- _Requirement_: Give every line of the listing word for word, beginning at the first and including the line with "The image size is (1568, 775)." as the last.
BEGIN Provided records
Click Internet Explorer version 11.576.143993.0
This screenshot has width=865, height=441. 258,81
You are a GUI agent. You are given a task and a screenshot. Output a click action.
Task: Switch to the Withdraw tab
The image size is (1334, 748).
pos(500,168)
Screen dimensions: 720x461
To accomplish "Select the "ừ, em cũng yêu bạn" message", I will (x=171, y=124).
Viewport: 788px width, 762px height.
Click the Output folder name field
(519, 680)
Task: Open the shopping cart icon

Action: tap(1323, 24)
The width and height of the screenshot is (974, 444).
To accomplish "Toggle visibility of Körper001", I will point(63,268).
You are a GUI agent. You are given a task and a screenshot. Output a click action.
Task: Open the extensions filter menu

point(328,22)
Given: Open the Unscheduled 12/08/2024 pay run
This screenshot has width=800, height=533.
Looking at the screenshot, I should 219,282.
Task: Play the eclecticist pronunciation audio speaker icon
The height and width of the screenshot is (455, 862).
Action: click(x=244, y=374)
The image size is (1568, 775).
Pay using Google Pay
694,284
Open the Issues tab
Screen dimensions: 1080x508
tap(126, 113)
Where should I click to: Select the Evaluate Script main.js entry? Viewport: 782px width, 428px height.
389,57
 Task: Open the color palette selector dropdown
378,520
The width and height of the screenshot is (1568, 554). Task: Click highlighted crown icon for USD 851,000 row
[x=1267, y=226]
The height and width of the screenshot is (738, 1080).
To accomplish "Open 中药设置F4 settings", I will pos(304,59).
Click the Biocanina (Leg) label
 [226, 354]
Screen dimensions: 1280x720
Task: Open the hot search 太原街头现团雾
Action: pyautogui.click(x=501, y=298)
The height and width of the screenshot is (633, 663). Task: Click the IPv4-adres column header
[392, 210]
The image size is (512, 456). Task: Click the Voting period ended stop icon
END Provided records
- _Result of the task_:
Click Internet Explorer version 11.576.143993.0
This screenshot has width=865, height=441. 258,81
You are a GUI agent. You are given a task and a screenshot. Output a click action.
Task: Switch to the Withdraw tab
The image size is (1334, 748).
pos(500,168)
Screen dimensions: 720x461
To accomplish "Select the "ừ, em cũng yêu bạn" message", I will (x=171, y=124).
Viewport: 788px width, 762px height.
Click the Output folder name field
(519, 680)
Task: Open the shopping cart icon

Action: tap(1323, 24)
The width and height of the screenshot is (974, 444).
To accomplish "Toggle visibility of Körper001", I will point(63,268).
You are a GUI agent. You are given a task and a screenshot. Output a click action.
Task: Open the extensions filter menu

point(328,22)
Given: Open the Unscheduled 12/08/2024 pay run
This screenshot has width=800, height=533.
Looking at the screenshot, I should 219,282.
Task: Play the eclecticist pronunciation audio speaker icon
The height and width of the screenshot is (455, 862).
Action: click(x=244, y=374)
The image size is (1568, 775).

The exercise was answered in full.